By Greg Jensen, Senior Director of Cloud Security—Jan 30, 2020


Numbed by yet another year of data breaches–2,013 in 2019 alone by one estimate–it is no surprise researchers widely acknowledge human error as a top-source of cyber insecurity. C-Suite executives and policy makers called “human error” their top cybersecurity risk in Oracle’s Security in the Age of AI report, released last May.

Without change, the scale and frequency of data breaches will continue to increase. To reverse the trend we must better understand how exactly, people contribute to cyber-insecurity.

How human error creates problems

In December 2019, Oracle surveyed 300 enterprise-level IT decision makers nationwide to examine concerns around cybersecurity posture and potential solutions. The survey evaluated the state of cybersecurity preparedness and trust in employing AI to address security gaps at organizations with 500+ employees. We saw key red flags from patching protocols to workforce constraints that created a cycle of vulnerability and error.

The results demonstrate that the human contribution to IT vulnerability remains undeniable. Most respondents (58%) cited human error as a leading reason for IT vulnerabilities. Yet what is  often characterized as a “technical” factor–insufficient patching–was judged just as important as human error, with 57% of those surveyed citing it as a leading reason for vulnerability. But insufficient patching–meaning either that patches are not applied frequently enough, or they are not applied consistently enough–is a factor firmly rooted in human behavior.

The problem of human error may be even bigger than these statistics suggest. Digging deeper, the survey found that nearly half (49%) of respondents cited available workforce as a constraint on patching; 62% said they would apply a wider variety of patches more frequently if they had additional personnel to do so. When asked about major contributors to failed patches, 84% of respondents pointed to human error.
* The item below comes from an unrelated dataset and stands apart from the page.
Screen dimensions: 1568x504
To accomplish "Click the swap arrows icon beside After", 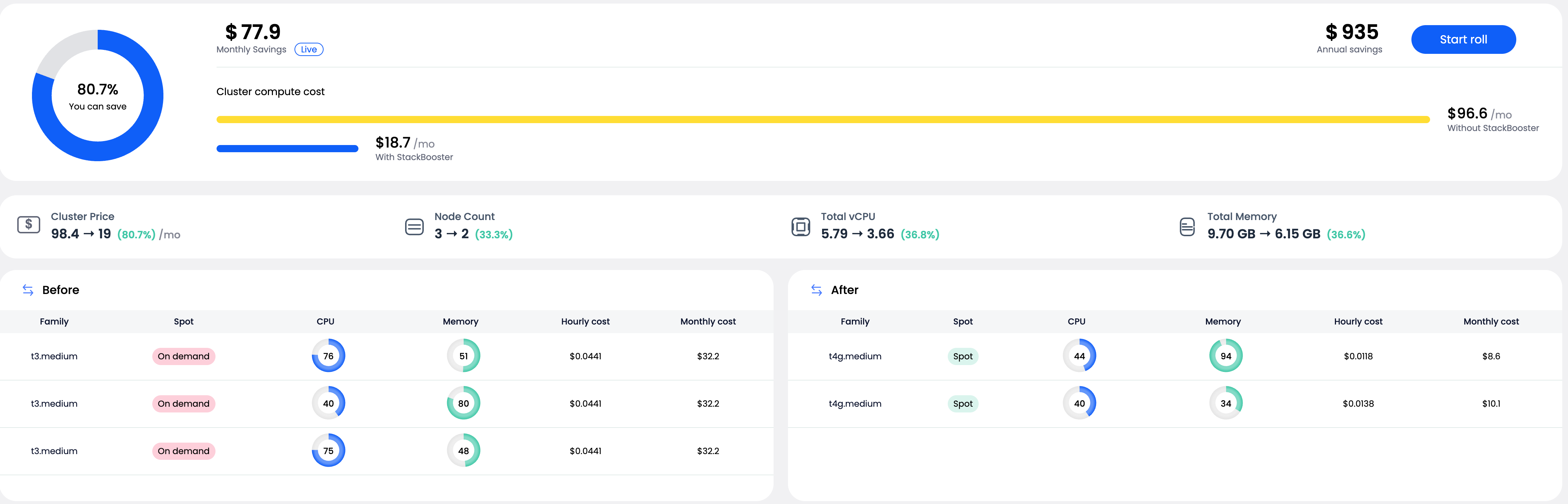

Not surprisingly, a separate question found people were less trusted to keep organization IT systems safe (16%) than were machines (31%).

A role for AI.

Enterprises will never be able to hire enough humans to fix problems created by human error. Existing methods that companies and agencies employ leave considerable room for error, with 25% of all security patches deployed by organizations failing to reach every device. When U.S.-based CEOs cite cybersecurity as the number one external concern for their business in 2019, the simple act of patching (and failing) is a huge unresolved risk. Why should humans have to fix this problem alone, when autonomous capabilities are available to improve IT security.

Some vendors may place blame on customers for incorrectly configuring computing resources, but Oracle understands customers deserve more, and should have the option to do less, which is why we use autonomous technologies to secure customer systems. With the cybersecurity workforce gap growing, deploying AI is the best way to supplement human abilities and protect systems more efficiently.

Oracle’s investment of $6 billion each year to address problems like automated patching and security configuration translates into real action taken to protect our customers. Oracle created the world’s first autonomous database, a defining technology for this next generation of AI-led software and cloud services. Our self-repairing, self-tuning, self-patching autonomous technology helps protect businesses and governments from threats wherever they originate.

By taking on this responsibility, Oracle empowers enterprises to redeploy the scarce human talent of their cybersecurity workforce to address new priorities, not basic security hygiene. Enterprises that adopt autonomous technologies broadly and quickly will help eliminate an entire category of cyber risk (patching)–and stop repeating the pattern of human-error induced insecurity in the future.